The United Kingdom, however, has no doctrine of siding with Europe against the United States. As an official who was involved in each of the above decisions told me, they were taken on a “case by case” basis. “We looked at our interests and decided that yes, these are better served siding with Europe.” Now that Johnson has replaced May, that calculus might begin to change. Both Johnson and his foreign secretary, Dominic Raab, are pro-Brexit Atlanticists who are far warmer toward Trump than May was. Whether that makes a practical difference remains to be seen—the structural problems of an “America first” president and a chaotic White House are likely to have a far greater impact than any personal relationship. For instance, Downing Street—like the rest of the world—first heard about Trump’s decision this week to pull troops out of northern Syria from the president’s Twitter feed.

YOU WILL NEVER LEAVE

Whoever occupies Downing Street, however, London will continue to prize and to rely on close relations with Washington. That is because the United Kingdom sees a profound and epochal test in China’s dramatic rise, which one official described as the defining challenge of his generation. As a “developed democracy,” in Fraser’s words, the United Kingdom has a clear interest in one side of an emerging bipolarity. China, in Fraser’s view, has challenged the very model of national and international order that the United Kingdom relies upon. And for that, Fraser says, “America is the cornerstone. If we don’t stick together, our ability to have an international society is eroded.” The senior official I spoke to in the Ministry of Defence echoed these concerns from a practical standpoint. “We would be deeply screwed if there wasn’t the United States balancing the rise of China,” he said. “We would be screwed politically, militarily, and we wouldn’t have intelligence reach.” 

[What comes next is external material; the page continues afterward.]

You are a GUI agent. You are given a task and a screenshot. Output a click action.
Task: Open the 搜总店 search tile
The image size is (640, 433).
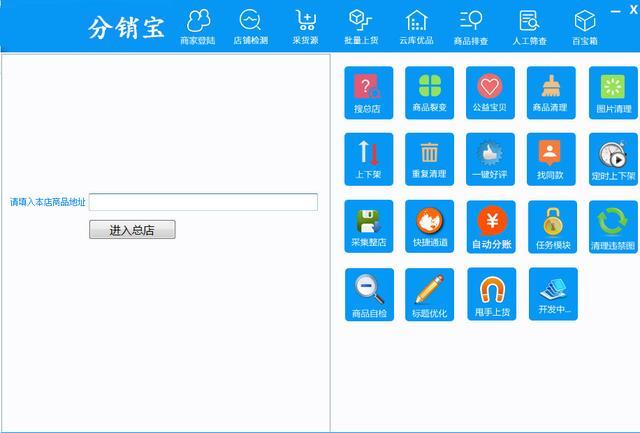(368, 92)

The United Kingdom’s relationship with the United States may be at its lowest ebb, but most in Whitehall cannot see a future without it. It is a relationship that the British foreign policy, military, and intelligence establishment has relied upon for decades. Even when there have been policy disagreements in the past, whether over the Suez crisis in 1956 or the U.S. invasion of Grenada in 1983, the foundations of the alliance have held firm.

The adjective some officials used to describe the relationship to me was “indispensable,” not “special.” It is through its relationship with the United States that the United Kingdom exercises much of its power on the global stage. The problem with an indispensable relationship is that no matter how badly your partner behaves, you will never leave.